-- Start of EXTRACTED ENTRIES --

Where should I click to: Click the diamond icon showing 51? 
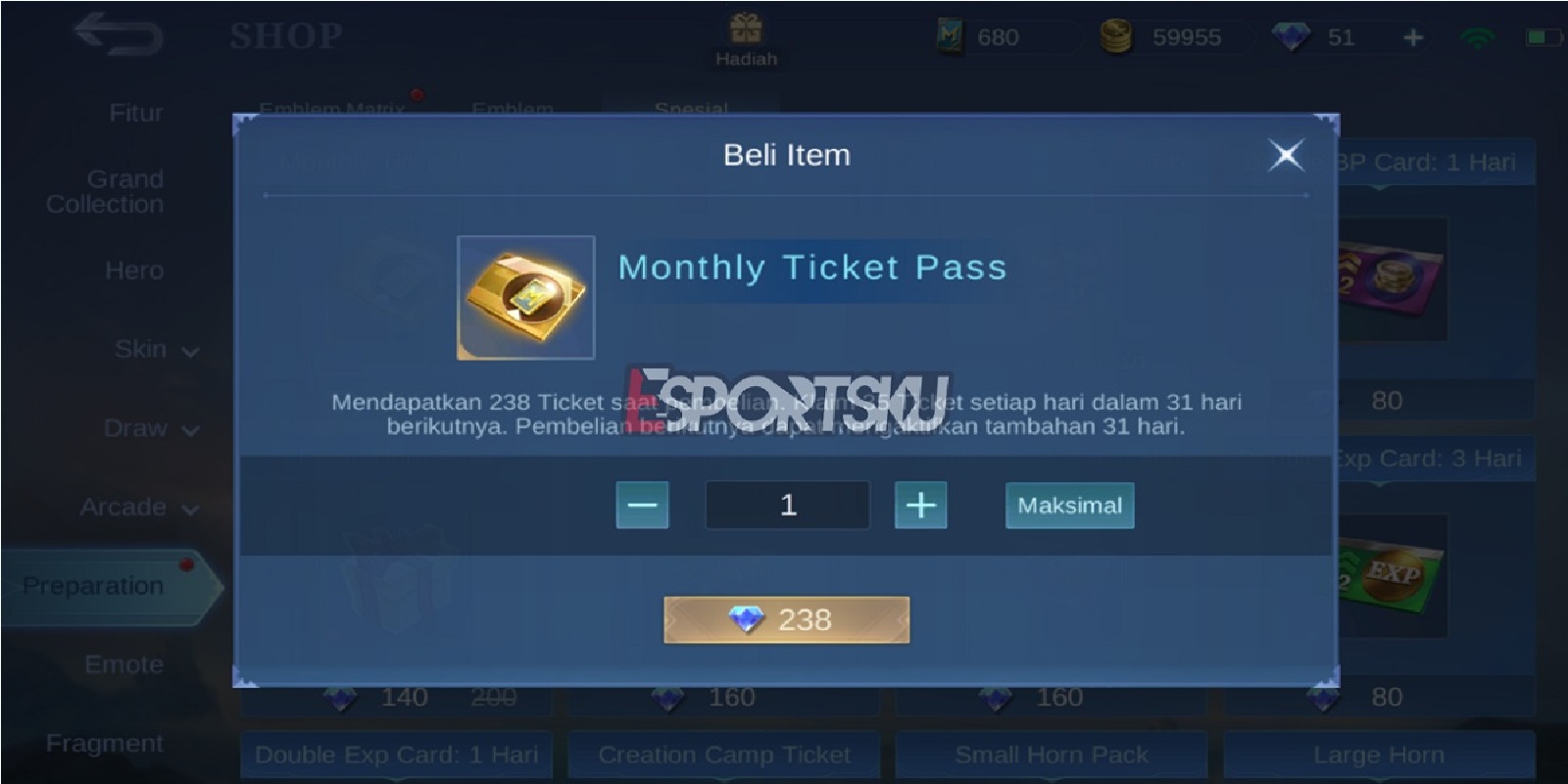click(x=1291, y=37)
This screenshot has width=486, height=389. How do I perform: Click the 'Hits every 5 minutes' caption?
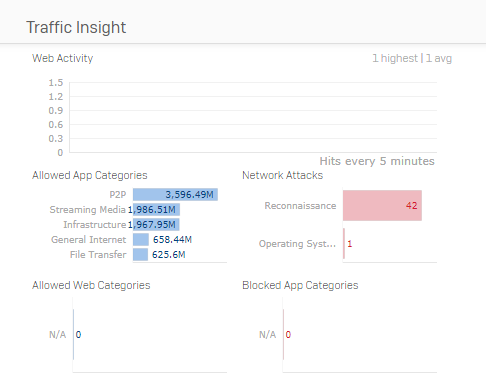click(377, 161)
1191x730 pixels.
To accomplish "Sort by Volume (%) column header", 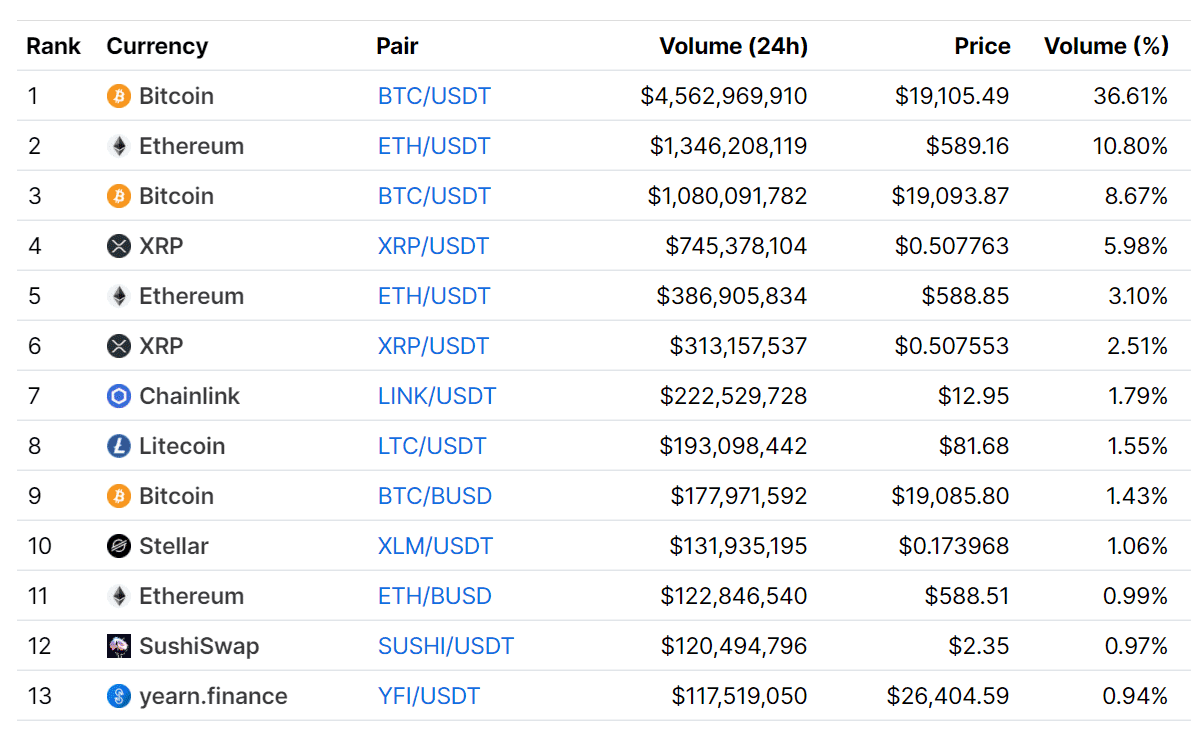I will pyautogui.click(x=1106, y=46).
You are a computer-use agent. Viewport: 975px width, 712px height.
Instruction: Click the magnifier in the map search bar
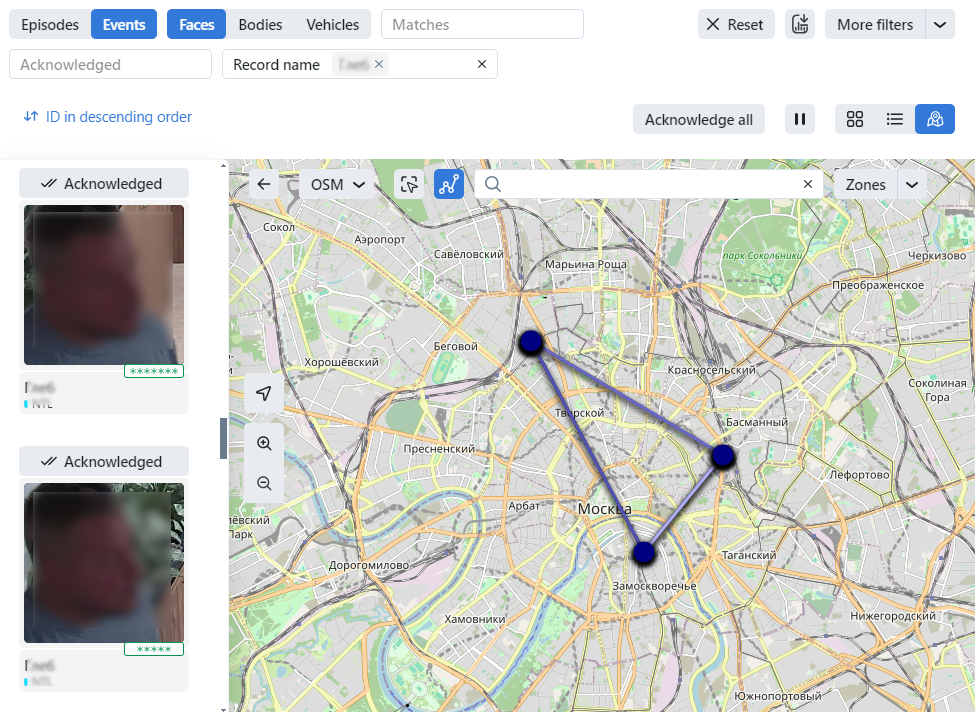click(492, 184)
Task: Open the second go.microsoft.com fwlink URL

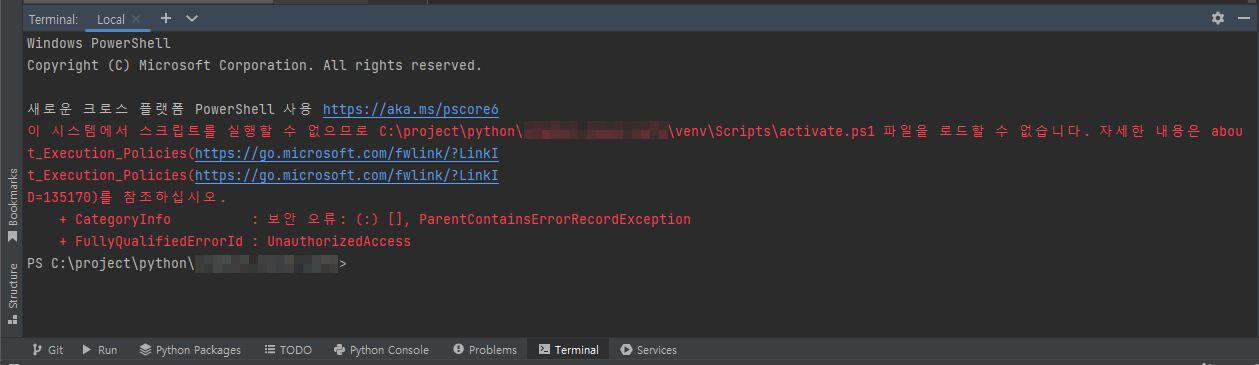Action: (x=346, y=176)
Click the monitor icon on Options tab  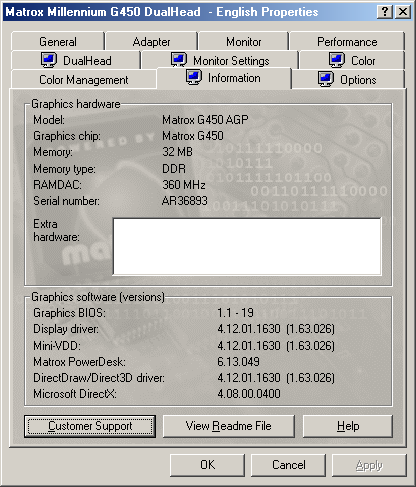click(326, 79)
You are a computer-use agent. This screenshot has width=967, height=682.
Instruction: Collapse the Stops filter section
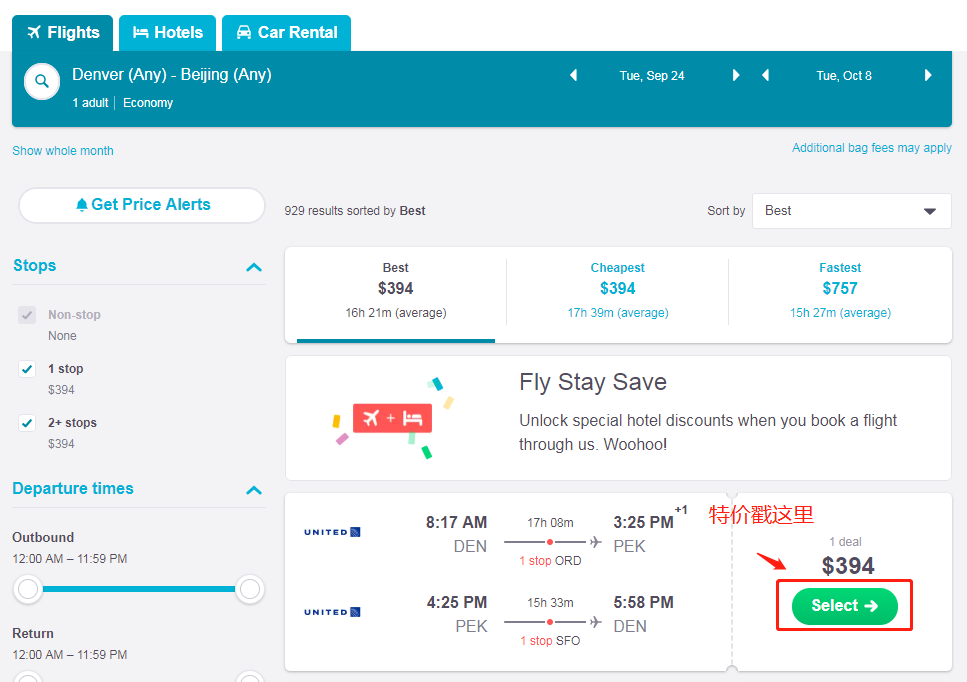254,267
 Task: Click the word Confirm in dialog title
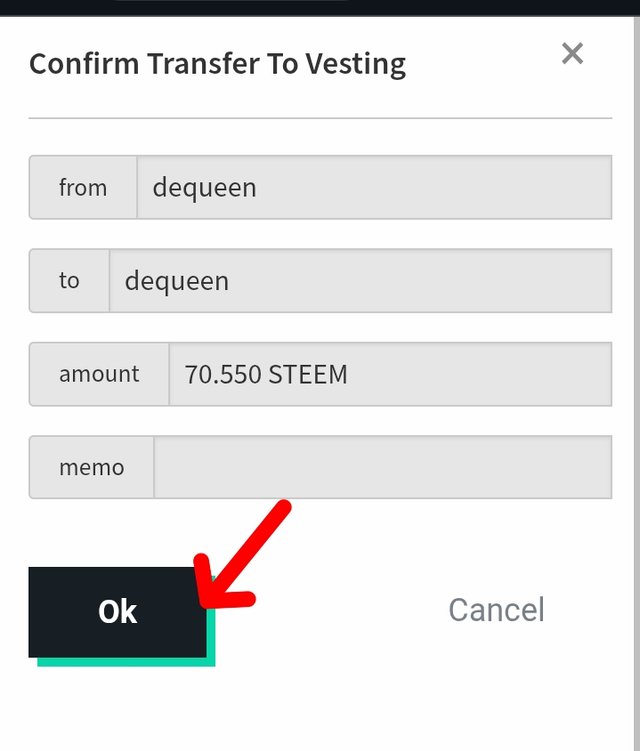click(84, 64)
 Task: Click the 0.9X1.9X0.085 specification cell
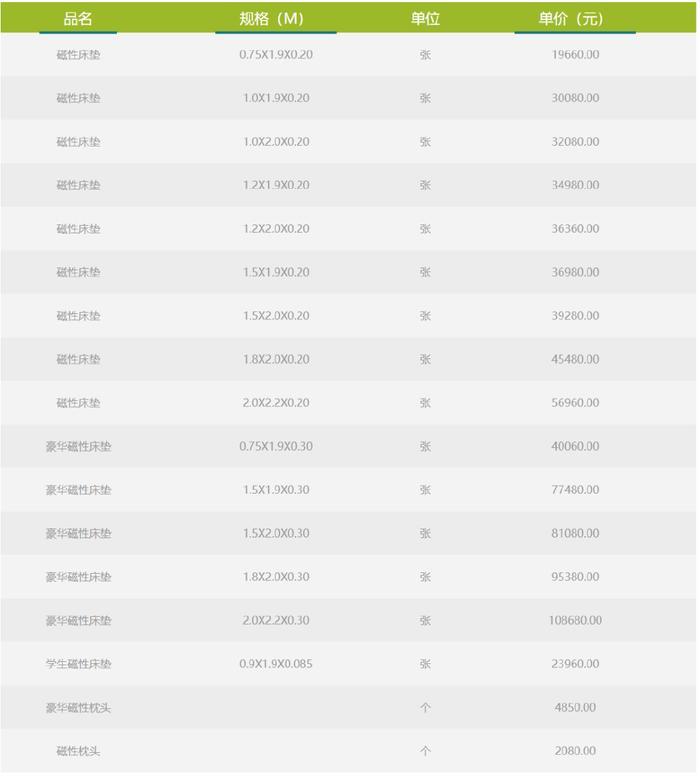point(275,664)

-- End of EXTRACTED ENTRIES --

▶ [THE EXERCISE]:
Please pull out every line of the items above that contains the word "computer". Case matters.

▶ [COMPLETED EXERCISE]:
You are a computer-use agent. Viewport: 975px width, 712px height.
You are a computer-use agent. This screenshot has width=967, height=682.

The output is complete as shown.